I find it.. peculiar that giving merit to a theory about the Chinese government trying to cover up a lab accident is labeled or treated the same as other theories about Soros, Clintons, Illuminatis et al. There are data points which point to this. There is proof of doctors disappearing, active government censorship and prior accidents from China. Not to mention the statistical impossibility of their official epidemiological numbers. Why doesn't this merit at least the thought of an investigation? Or a non-zero probability? As someone who grew up in a communist state with a totalitarian government, I lived through 'manufactured realities' way more obscene than what I just described. This is peanuts.

It's interesting because whenever something like ^ appears online on reddit or (recently Blind), an army of people appear with one of the following arguments:

- I'm trying to deflect from the current US administration's incompetence. This IMO is an orthogonal problem

- the NY strains have European origins so why are you talking about China

- China was the only country to properly contain the virus

- tinfoil hat much?

No, rigorous investigation of possibilities indicated by priors is not conspiracy theory. It’s conspiracy theory when you claim that it’s true without any such investigation or evidence.
Researchers who warned us years ago about dangers of engineered bat virus leak scenario in an article from Nature Research Journal, should we label them as conspiracy theorists too?
No, that warning is either valid or invalid, based solely on the evidence and explanations provided in that warning.
It's not a conspiracy theory if there are significant priors, which this would be, assuming it's true. That's enough to justify taking the idea seriously on first pass, even if it turns out not to have been what happened in this case.
Here is a study of "Serological Evidence of Bat SARS-Related Coronavirus Infection in Humans, China" done in 2018 https://www.ncbi.nlm.nih.gov/pmc/articles/PMC6178078/ The corresponding author Zheng-Li Shi is also the lead reasearcher of Wuhan lab.

I wish people use peer reviewed articles as supporting evidence when making arguments. These subjects (coronavirus origin and transmission) are well researched and disseminated.

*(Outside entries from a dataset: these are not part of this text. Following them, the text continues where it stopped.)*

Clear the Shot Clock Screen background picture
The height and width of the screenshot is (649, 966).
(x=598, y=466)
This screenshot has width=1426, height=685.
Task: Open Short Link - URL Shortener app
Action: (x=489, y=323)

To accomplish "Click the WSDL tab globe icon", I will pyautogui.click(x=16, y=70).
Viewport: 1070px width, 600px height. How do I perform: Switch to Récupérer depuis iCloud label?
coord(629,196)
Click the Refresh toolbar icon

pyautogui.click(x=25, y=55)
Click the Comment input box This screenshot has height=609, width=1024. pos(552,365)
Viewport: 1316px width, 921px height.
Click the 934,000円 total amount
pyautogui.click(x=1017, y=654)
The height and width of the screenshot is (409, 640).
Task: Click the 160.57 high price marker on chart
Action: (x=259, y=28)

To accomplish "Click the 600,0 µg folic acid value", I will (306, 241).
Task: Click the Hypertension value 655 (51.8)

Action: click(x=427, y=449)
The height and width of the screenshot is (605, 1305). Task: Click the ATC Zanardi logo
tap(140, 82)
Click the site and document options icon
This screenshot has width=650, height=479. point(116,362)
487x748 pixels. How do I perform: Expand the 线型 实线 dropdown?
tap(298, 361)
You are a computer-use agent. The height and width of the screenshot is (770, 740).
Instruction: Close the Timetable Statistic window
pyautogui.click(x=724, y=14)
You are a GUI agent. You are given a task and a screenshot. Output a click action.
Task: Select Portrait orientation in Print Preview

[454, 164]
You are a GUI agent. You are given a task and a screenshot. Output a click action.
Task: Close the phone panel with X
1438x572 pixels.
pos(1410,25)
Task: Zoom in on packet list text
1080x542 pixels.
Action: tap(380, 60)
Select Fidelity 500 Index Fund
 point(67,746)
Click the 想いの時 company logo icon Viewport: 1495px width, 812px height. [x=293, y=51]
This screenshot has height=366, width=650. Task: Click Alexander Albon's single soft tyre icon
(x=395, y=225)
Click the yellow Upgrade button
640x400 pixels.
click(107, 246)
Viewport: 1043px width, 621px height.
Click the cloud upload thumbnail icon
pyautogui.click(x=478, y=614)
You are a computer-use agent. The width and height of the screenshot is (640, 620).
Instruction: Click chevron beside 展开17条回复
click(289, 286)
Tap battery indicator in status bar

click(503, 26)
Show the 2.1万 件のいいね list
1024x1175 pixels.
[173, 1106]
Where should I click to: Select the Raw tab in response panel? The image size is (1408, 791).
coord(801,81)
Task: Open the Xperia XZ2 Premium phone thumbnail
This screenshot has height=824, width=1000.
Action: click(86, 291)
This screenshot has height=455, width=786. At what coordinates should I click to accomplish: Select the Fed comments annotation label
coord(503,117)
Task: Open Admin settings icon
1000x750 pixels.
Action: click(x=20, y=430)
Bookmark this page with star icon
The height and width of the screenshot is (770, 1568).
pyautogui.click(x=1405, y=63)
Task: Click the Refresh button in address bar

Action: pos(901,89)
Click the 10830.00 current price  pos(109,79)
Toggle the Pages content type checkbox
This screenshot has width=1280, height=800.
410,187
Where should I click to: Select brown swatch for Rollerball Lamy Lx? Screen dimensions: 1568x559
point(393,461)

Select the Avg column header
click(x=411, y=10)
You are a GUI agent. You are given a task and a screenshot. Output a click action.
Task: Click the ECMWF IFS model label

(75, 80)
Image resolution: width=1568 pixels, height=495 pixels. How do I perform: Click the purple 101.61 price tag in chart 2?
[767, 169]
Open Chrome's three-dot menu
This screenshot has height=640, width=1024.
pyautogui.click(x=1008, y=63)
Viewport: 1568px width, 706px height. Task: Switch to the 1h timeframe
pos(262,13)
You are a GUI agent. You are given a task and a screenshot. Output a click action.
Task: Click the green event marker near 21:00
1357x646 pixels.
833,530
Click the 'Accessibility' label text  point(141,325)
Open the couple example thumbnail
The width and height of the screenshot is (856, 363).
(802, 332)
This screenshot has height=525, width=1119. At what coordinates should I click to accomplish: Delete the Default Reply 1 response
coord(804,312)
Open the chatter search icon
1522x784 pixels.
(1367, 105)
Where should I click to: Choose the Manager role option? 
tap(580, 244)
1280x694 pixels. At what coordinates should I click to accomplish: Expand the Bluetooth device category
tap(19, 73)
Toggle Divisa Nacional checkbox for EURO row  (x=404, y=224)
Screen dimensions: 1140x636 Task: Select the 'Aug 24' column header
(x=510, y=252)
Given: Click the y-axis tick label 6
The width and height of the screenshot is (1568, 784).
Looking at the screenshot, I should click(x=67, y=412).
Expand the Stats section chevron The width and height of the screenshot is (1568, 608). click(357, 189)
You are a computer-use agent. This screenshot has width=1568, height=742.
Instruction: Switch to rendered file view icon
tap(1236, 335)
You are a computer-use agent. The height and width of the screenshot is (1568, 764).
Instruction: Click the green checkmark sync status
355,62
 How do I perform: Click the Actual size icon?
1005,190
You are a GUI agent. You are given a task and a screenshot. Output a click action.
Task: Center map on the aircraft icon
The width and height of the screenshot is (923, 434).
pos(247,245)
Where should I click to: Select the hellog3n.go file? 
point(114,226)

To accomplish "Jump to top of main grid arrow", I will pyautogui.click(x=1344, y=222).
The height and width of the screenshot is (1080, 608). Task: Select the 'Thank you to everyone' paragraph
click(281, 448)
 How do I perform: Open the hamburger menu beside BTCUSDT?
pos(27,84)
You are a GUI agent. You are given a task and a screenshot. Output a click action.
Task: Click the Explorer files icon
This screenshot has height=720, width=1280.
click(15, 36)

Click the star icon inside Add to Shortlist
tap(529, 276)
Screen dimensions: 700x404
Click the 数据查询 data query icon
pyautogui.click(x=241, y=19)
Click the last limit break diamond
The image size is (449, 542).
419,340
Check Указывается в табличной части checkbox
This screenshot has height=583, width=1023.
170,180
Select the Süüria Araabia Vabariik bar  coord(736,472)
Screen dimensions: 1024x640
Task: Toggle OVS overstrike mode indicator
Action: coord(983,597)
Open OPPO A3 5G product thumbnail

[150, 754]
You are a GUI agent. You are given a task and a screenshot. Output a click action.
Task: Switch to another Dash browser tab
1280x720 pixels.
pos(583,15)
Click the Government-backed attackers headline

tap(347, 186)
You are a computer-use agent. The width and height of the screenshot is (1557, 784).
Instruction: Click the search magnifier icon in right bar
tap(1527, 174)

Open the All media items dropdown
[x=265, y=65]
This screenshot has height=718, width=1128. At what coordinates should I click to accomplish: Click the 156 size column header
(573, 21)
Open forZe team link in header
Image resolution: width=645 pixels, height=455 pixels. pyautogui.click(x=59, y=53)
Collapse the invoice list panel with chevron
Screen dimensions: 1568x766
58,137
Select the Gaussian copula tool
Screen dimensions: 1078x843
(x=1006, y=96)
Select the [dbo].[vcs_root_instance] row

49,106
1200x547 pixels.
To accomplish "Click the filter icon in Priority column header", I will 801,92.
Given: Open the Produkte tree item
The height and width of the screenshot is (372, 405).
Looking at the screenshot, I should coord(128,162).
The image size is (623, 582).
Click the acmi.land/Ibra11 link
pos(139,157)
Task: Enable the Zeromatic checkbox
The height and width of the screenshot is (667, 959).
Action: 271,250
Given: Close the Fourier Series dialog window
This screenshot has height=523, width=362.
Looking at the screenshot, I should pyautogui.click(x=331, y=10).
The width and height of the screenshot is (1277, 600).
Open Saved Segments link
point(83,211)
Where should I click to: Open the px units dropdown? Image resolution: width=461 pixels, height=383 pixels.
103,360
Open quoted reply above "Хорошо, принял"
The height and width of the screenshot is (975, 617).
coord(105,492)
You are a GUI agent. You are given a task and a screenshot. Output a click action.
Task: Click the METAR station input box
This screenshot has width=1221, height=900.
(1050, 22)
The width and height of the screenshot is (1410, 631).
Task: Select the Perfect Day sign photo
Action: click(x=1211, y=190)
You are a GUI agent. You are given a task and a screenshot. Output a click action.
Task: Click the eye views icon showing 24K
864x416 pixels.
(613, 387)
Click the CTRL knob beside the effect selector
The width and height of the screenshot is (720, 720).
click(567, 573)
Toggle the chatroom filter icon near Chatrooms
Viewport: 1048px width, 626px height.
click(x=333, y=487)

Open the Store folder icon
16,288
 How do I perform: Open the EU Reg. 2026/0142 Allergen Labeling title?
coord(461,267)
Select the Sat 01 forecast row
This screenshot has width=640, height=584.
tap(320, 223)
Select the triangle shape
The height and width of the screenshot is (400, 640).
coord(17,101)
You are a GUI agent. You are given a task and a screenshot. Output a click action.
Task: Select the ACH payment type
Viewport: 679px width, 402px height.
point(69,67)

Is that supposed to be evidence of the covid-19 outbreak originating from the Wuhan lab?
I wish people who use peer-reviewed articles as supporting evidence when making arguments would do a better job of understanding what those peer-reviewed articles are about.

Or, for that matter, of making an argument in the first place. You're not doing that here. You're just noting that a researcher who does research on transmission of coronaviruses from bats to humans, has published research on transmission of coronaviruses from bats to humans. I don't know what conclusion you expect anyone to draw from that.

People can draw their own conclusions. That is what is nice about solid evidence. I will make two notes:

1. Bats can transmit viruses to humans independent of wet markets and research activities and these villagers do travel to cities;

2. This particular research was funded jointly by USA, China and Singapore to monitor possible recurrence of SARS like virus.

Note that coronavirus is a big family of virus, only a few (2?) are transmisible from human to human and also potentially deadly for humans. Most of the virus in the coronavirus family don´t infect humans or are not harmful. You may get just a normal cold, and you are fine a week later.

They found 6 new versions of coronavirus, but IIUC they are not harmful for humans. This is business as usual.

FEIW, there are at least four common coronaviruses (229E, NL63, OC43, and HKU1) that humans transmit, and based on the CDC's language there are other less common ones.

https://www.cdc.gov/coronavirus/general-information.html

The larger point is that coronaviruses as a family are unusually good at mutation and recombination, especially in the facilitating environment of bats, which typically have a high viral load. That makes them of particular concern as a potential source of novel infectious diseases in humans.